マチルダは、手を組み合わせて言いました。


「ええ、そうです。ところが、これが悪い男で、最初こそ優しかったものの、次第に本性を現し、財産をそっくり自分のものにし、アンナータ様を悲しませるようなことをさんざんして、あげくのはてにはご両親まで殺してしまったのです。この男こそ、悪魔でした。


 傷ついたアンナータ様は、永遠に心を閉ざしてしまいました。わしのじいさんの、そのまたじいさんから伝え聞いております悲しい話ですよ。この人はもう、二百年もこうしてここにおるのです。」


「二百年だって?」

サンダはびっくりして言いました。

「だって、この人は人間なんじゃないのか?」

「はい、たしかに。でも、たった今眠ったかのような姿をしていらっしゃる。

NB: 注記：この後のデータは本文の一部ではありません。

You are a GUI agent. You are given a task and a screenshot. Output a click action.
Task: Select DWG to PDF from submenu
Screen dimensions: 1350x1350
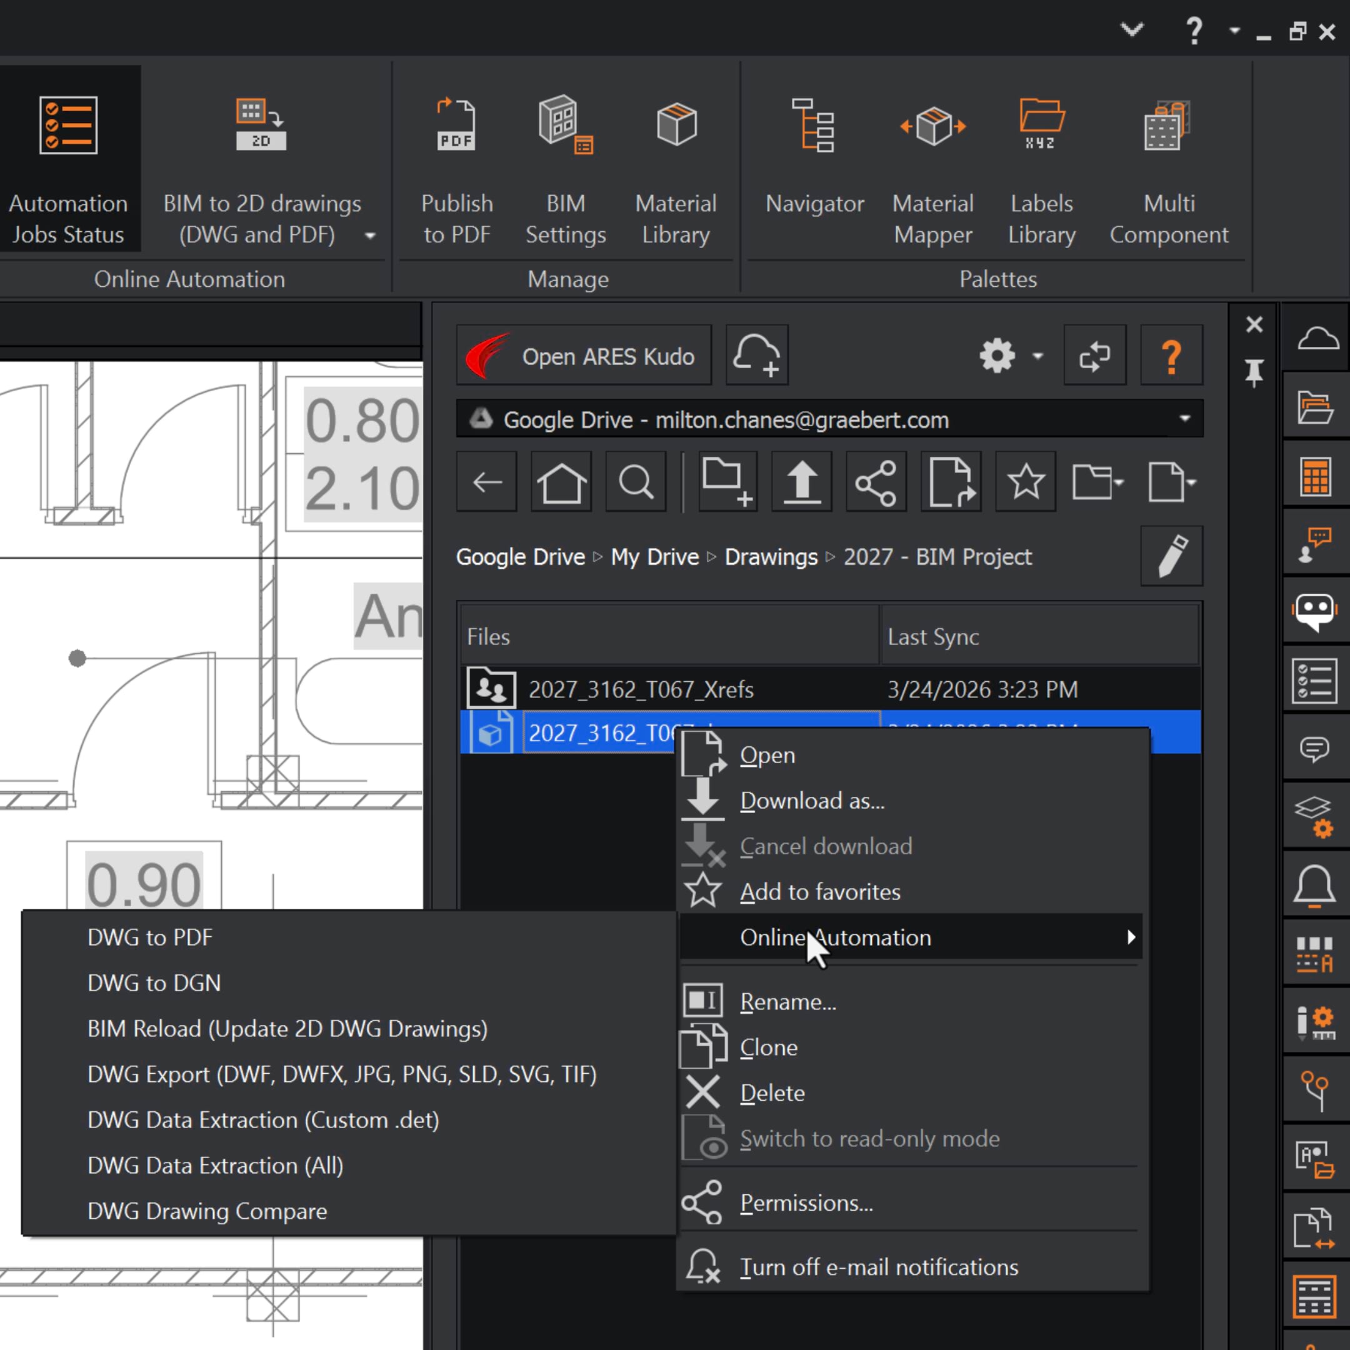(150, 937)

じつに不思議なことですが、じいさんのじいさんが言うには、同情なさった天使さまが、アンナータ様の魂を天上に持ち帰ったとか。それでアンナータ様が、永遠に心を閉ざすと決めた日からずっと、お身体はあのように若々しいままで、ここにいらっしゃるのだそうです。」


「かわいそうな人だなあ……。悪魔の奴、何てひどいことを。」

「その悪魔も、何か罰を受けたらしいのですが……」

「あいつらは、ねばるからなぁ。」


「じゃあ、この人は、ずっと救われることはないの? こんな、悲しい歌をサファイアに歌わせるくらいの想いを抱えたままなんて!」

「わたしたちには、なぐさめることしかできないのかしら?」

「話してみたいな。そして、もう悲しむことはないよって言って、笑わせてあげたいよ。」

みんなは口々に言いました。


「優しい天使さまがた……。わしもその方法を知っていたら、何とかしてさしあげたいものですが。」

おじいさんはため息をつきながら言いました。サファイアは、今も悲しい調べを歌っていました。


「ねえ、もし、魂を天上から取り返したらどうなるんだろう?」

ミッチェルは言いました。

「天使が同情するような人だぜ? 助けてあげられるかもしれないよ。」

「取り返すって、どうやって?」

サンダとマチルダは同時に言いました。

「おれに、考えがあるよ。」

それっきり、ミッチェルは口をつぐみました。


 それから三人は、おじいさんを家まで送ってあげて、急いで天上界へ帰りました。サンダとマチルダは、けんかしたことなんかすっかり忘れて、心配して待っていたノーノさんたちの前にひょっこり姿を現しました。

 みんな、すっかり疲れきっていたので、大人の天使たちの質問攻撃は明日に延ばされ、ひとまず家に帰りましたが、三人は、下界へ降りたことも、綺麗なアンナータのことも、絶対に秘密にしようとかたく誓ったのでした。